USAToday just published an article about the increasing use of Facebook and other social networking sites in divorce cases.  That really doesn’t take a genius to figure out.  Guy denies affair.  Girlfriend posts pictures.  From an evidentiary perspective, that’s sweet.

So, are there any Bankruptcy Trustees routinely searching for Debtors online?  I doubt it — at least in most cases.  However, that doesn’t mean that a Bankruptcy Trustee won’t just happen to search for something else — maybe, a lake house for himself; and run across a familiar name.  More significantly, I would expect Trustees to start searching Social networking sites in cases where they suspect something is amiss.  Cases where maybe the income history and the asset/spending pattern from the schedules don’t seem to jive.

Debtors get caught trying to conceal assets in the darnedest ways.  I haven’t heard of a Facebook exposure yet, but I’m sure it is coming.


Student Loan Tips

I get frequent calls from people who are way over their heads with student loan debt.  It used to be that anything over $50,000 got my attention.  Boy was that the good, old days.  Now, it is going to have to be six figures before I blink.

Anyway, a blog I read pointed me to a nice discussion of the student loan collection manual published by the U.S. Department of Education.  If you are dealing with a private collector for a student loan, you will want to read this post.
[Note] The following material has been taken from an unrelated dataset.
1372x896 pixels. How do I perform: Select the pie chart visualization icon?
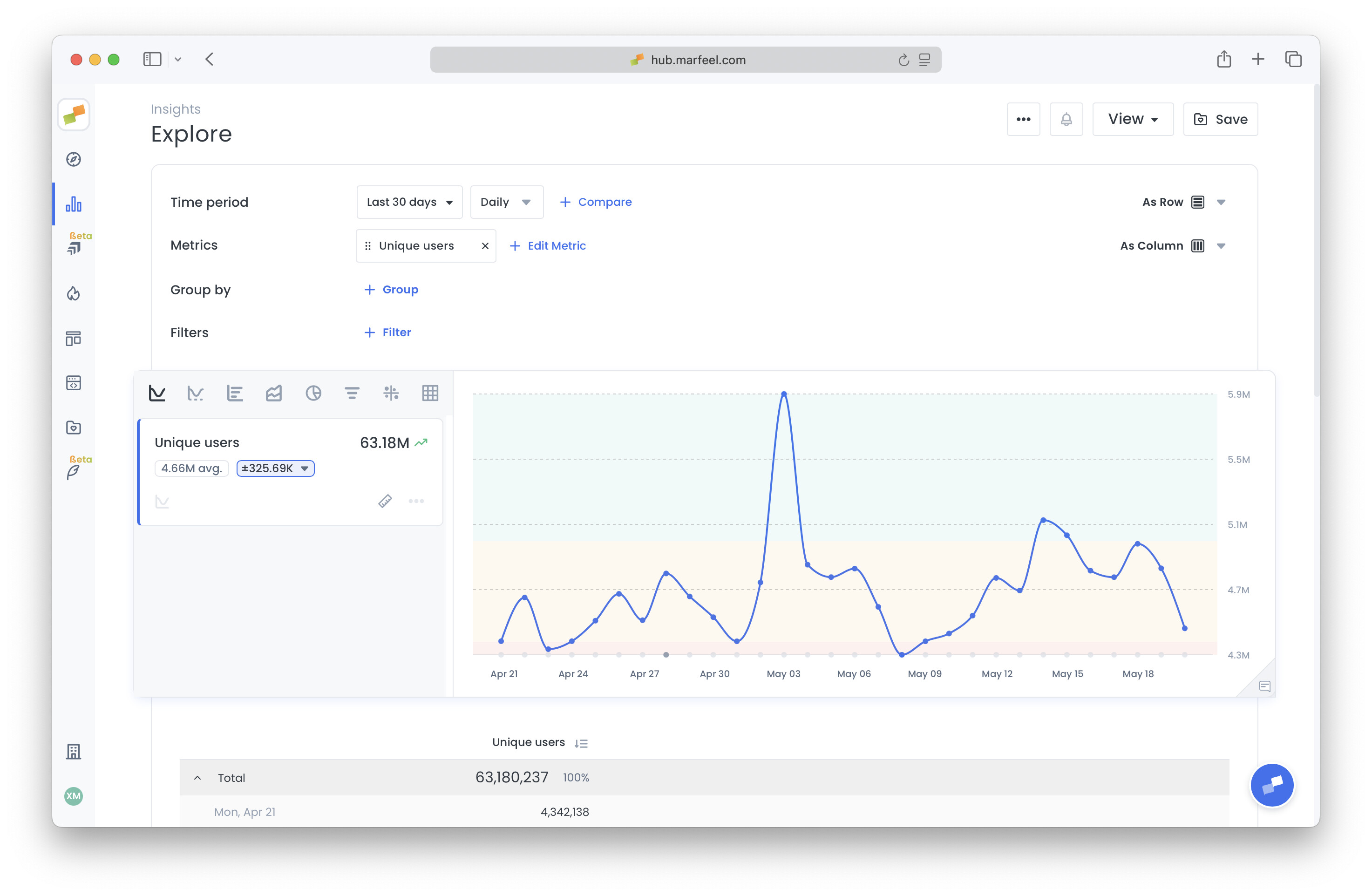tap(313, 393)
Debt Settlement Regulation

There is a movement afoot to increase the regulations governing debt settlement companies.  These are the companies who advertise that they can negotiate substantially reduced deals with your credit card companies.  If you have seen a banner ad that says something like, “Reduce your credit card debt by 40-50%”, odds are you have encountered a debt settlement company. ran an article today on this very topic.  They interviewed a couple of people who had used debt settlement companies, one got bad results, one got good results.  Over the years I have seen a lot of clients who have used one of these companies before coming to see me.  I have them bring me there contracts.  Some of them are downright appalling.

There are two problems with the debt settlement business model.  In order to do it well you have to really work your files and you have to be very, very good.  There may be a way to do it well representing people in other States, but I don’t see how.  To do it well, in my opinion, you need to be prepared to aggressively defend collection litigation as it gets filed.  (If you are considering a debt settlement company, read the contract completely but pay particular attention to what they do with the money you send them and what they will, or more likely won’t, do if you get sued during the process.)
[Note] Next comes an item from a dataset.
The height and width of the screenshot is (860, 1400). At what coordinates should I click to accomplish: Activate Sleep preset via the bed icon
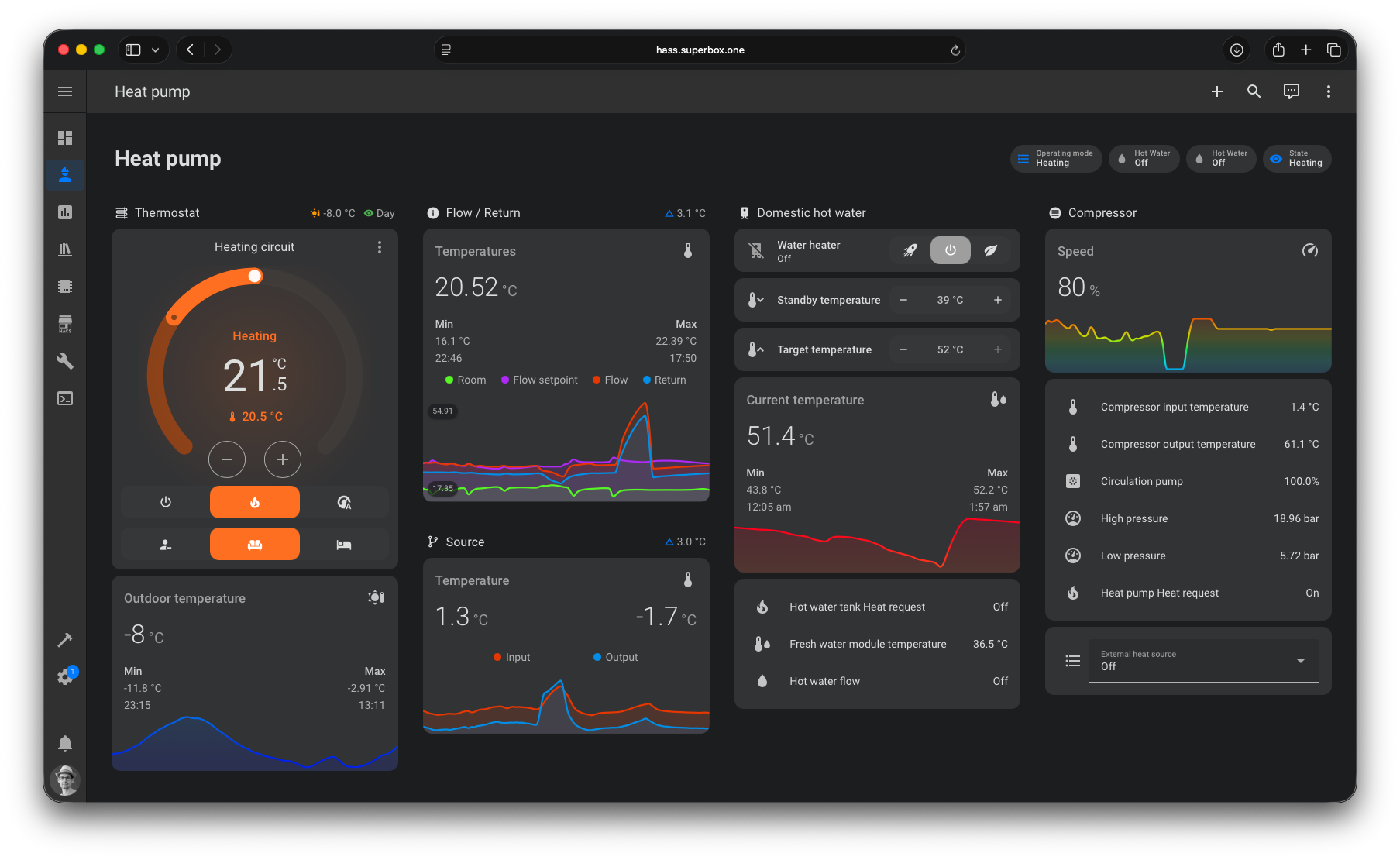(x=344, y=544)
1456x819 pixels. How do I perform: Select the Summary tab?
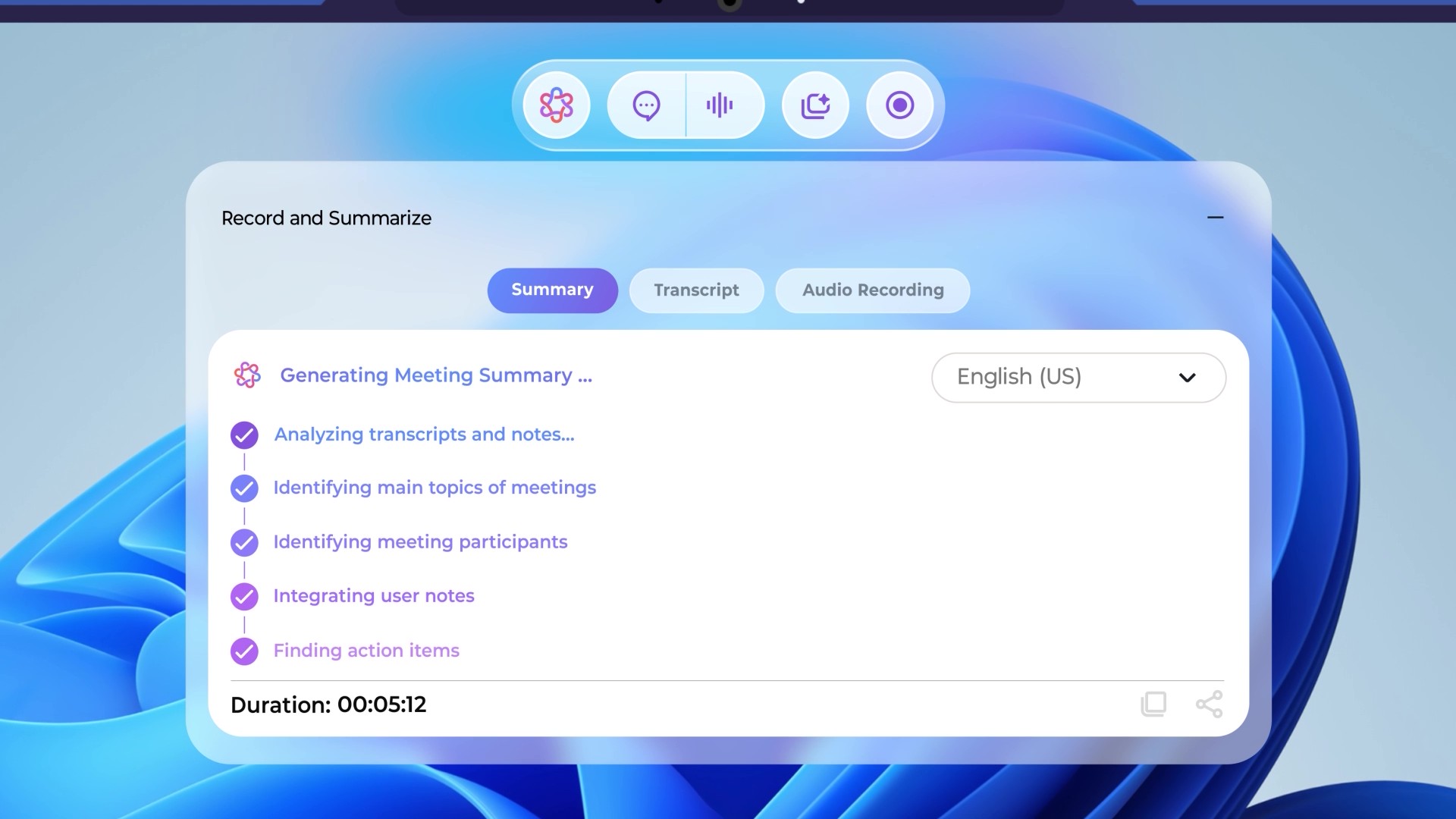pos(552,290)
I have heard of a good debt settlement company in Texas.  They only take clients in their area, and I heard a presentation about them some years ago; but I no longer remember their name.  Even a good debt settlement company can’t get you out of the second problem.

If you “settle” debt by convincing a creditor to accept less than it is owed, the amount that you don’t pay will get reported to the IRS as forgiveness of debt income.  I have written about that before.  This means that unless you meet certain tests and deal effectively with the IRS, you could wind up having to pay taxes on the amount of debt that was forgiven.  Oops.

Debt settlement companies know how to say what desperate people want to hear.  Just remember the old rules.  Read everything.  Don’t sign anything you haven’t read or that you don’t understand.  When in doubt call the Better Business Bureau, and always know where the money goes and who gets it.


Mortgage Servicing — Thou Shall’t Not Lie, Cheat or Steal

USA Today is reporting that Bank of America, as the purchaser of Countrywide, is paying $108 Million in penalty to the Federal Trade Commission (to be distributed amongst the effected parties).  The FTC discovered that Countrywide was charging excessive fees to home owners who were facing foreclosure.  These fees were for things like property inspections and landscaping (I assume that means mowing).  What Countrywide was doing was creating wholly owned subsidiaries to arrange for the services and then bill the accounts at an inflated price.

At the very bottom the article also mentions that Countrywide has been known to misrepresent the nature, and amounts due on loans, it looks like they may have discovered some false Bankruptcy claims and concealed fees.  This should be shocking.  It isn’t.  I sued Countrywide for its bankruptcy related accounting practices a few years ago.  What is more disturbing is that these practices, or variants on them, are widespread throughout the industry.

We don’t let debtors lie, cheat or steal in Bankruptcy.  It is high time we stopped letting creditors do it.